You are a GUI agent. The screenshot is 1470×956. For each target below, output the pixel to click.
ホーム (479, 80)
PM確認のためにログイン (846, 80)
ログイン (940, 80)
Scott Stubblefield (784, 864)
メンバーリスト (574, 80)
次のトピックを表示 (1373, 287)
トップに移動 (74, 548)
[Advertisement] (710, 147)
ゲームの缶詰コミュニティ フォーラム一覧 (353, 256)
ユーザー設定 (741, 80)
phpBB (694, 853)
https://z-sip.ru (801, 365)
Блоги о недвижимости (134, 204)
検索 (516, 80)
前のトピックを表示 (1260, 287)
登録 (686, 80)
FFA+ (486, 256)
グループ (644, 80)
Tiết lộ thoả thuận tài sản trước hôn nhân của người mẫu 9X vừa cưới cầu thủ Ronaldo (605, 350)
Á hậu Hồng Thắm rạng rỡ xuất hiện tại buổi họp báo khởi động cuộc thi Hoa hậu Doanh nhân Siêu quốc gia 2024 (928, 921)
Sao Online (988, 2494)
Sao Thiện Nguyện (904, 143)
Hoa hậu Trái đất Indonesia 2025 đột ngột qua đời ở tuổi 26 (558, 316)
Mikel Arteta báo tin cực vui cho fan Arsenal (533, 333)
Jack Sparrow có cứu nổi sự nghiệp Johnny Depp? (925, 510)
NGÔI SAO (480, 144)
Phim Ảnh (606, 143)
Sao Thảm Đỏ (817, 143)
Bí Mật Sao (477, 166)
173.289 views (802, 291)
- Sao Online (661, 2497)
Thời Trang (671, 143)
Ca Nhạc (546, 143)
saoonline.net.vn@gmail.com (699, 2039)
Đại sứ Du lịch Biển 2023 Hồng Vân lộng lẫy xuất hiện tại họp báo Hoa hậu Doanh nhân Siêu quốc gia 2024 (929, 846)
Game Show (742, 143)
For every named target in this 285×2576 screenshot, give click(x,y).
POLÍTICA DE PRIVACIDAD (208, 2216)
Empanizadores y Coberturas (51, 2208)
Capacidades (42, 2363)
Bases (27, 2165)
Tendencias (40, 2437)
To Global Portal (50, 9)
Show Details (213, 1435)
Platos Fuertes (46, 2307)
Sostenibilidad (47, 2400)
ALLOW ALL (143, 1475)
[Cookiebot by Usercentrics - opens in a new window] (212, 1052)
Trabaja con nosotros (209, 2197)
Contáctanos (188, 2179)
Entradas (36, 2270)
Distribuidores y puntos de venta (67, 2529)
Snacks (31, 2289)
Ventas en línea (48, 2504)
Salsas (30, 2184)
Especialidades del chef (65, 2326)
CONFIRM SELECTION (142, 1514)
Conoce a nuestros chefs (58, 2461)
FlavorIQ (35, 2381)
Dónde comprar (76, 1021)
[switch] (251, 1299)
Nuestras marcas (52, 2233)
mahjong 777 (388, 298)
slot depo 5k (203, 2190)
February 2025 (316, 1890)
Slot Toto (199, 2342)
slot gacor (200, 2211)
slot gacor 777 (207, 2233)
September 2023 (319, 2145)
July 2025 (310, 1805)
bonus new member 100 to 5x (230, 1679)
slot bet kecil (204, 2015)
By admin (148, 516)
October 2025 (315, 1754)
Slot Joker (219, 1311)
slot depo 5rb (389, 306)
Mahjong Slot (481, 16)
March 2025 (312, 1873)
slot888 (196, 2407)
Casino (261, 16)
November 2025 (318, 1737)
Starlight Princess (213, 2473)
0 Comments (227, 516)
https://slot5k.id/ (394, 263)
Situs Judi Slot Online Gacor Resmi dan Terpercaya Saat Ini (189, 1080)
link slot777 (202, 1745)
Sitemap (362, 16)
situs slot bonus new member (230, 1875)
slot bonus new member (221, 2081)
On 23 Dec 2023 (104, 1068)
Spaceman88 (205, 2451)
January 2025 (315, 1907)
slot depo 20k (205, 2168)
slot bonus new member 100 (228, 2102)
.....
The task:
Transcribe every entry exactly.

Exercise solution:
You are a GUI agent. The screenshot is 1470×956. For each target below, output the pixel to click.
ホーム (479, 80)
PM確認のためにログイン (846, 80)
ログイン (940, 80)
Scott Stubblefield (784, 864)
メンバーリスト (574, 80)
次のトピックを表示 (1373, 287)
トップに移動 (74, 548)
[Advertisement] (710, 147)
ゲームの缶詰コミュニティ フォーラム一覧 (353, 256)
ユーザー設定 (741, 80)
phpBB (694, 853)
https://z-sip.ru (801, 365)
Блоги о недвижимости (134, 204)
検索 (516, 80)
前のトピックを表示 (1260, 287)
登録 (686, 80)
FFA+ (486, 256)
グループ (644, 80)
Tiết lộ thoả thuận tài sản trước hôn nhân của người mẫu 9X vừa cưới cầu thủ Ronaldo (605, 350)
Á hậu Hồng Thắm rạng rỡ xuất hiện tại buổi họp báo khởi động cuộc thi Hoa hậu Doanh nhân Siêu quốc gia 2024 (928, 921)
Sao Online (988, 2494)
Sao Thiện Nguyện (904, 143)
Hoa hậu Trái đất Indonesia 2025 đột ngột qua đời ở tuổi 26 (558, 316)
Mikel Arteta báo tin cực vui cho fan Arsenal (533, 333)
Jack Sparrow có cứu nổi sự nghiệp Johnny Depp? (925, 510)
NGÔI SAO (480, 144)
Phim Ảnh (606, 143)
Sao Thảm Đỏ (817, 143)
Bí Mật Sao (477, 166)
173.289 views (802, 291)
- Sao Online (661, 2497)
Thời Trang (671, 143)
Ca Nhạc (546, 143)
saoonline.net.vn@gmail.com (699, 2039)
Đại sứ Du lịch Biển 2023 Hồng Vân lộng lẫy xuất hiện tại họp báo Hoa hậu Doanh nhân Siêu quốc gia 2024 (929, 846)
Game Show (742, 143)
For every named target in this 285×2576 screenshot, give click(x,y).
POLÍTICA DE PRIVACIDAD (208, 2216)
Empanizadores y Coberturas (51, 2208)
Capacidades (42, 2363)
Bases (27, 2165)
Tendencias (40, 2437)
To Global Portal (50, 9)
Show Details (213, 1435)
Platos Fuertes (46, 2307)
Sostenibilidad (47, 2400)
ALLOW ALL (143, 1475)
[Cookiebot by Usercentrics - opens in a new window] (212, 1052)
Trabaja con nosotros (209, 2197)
Contáctanos (188, 2179)
Entradas (36, 2270)
Distribuidores y puntos de venta (67, 2529)
Snacks (31, 2289)
Ventas en línea (48, 2504)
Salsas (30, 2184)
Especialidades del chef (65, 2326)
CONFIRM SELECTION (142, 1514)
Conoce a nuestros chefs (58, 2461)
FlavorIQ (35, 2381)
Dónde comprar (76, 1021)
[switch] (251, 1299)
Nuestras marcas (52, 2233)
mahjong 777 (388, 298)
slot depo 5k (203, 2190)
February 2025 (316, 1890)
Slot Toto (199, 2342)
slot gacor (200, 2211)
slot gacor 777 (207, 2233)
September 2023 (319, 2145)
July 2025 (310, 1805)
bonus new member 100 to 5x (230, 1679)
slot bet kecil (204, 2015)
By admin (148, 516)
October 2025 (315, 1754)
Slot Joker (219, 1311)
slot depo 5rb (389, 306)
Mahjong Slot (481, 16)
March 2025 (312, 1873)
slot888 (196, 2407)
Casino (261, 16)
November 2025 (318, 1737)
Starlight Princess (213, 2473)
0 Comments (227, 516)
https://slot5k.id/ (394, 263)
Situs Judi Slot Online Gacor Resmi dan Terpercaya Saat Ini (189, 1080)
link slot777 (202, 1745)
Sitemap (362, 16)
situs slot bonus new member (230, 1875)
slot bonus new member (221, 2081)
On 23 Dec 2023 (104, 1068)
Spaceman88 (205, 2451)
January 2025 (315, 1907)
slot depo 20k (205, 2168)
slot bonus new member 100 (228, 2102)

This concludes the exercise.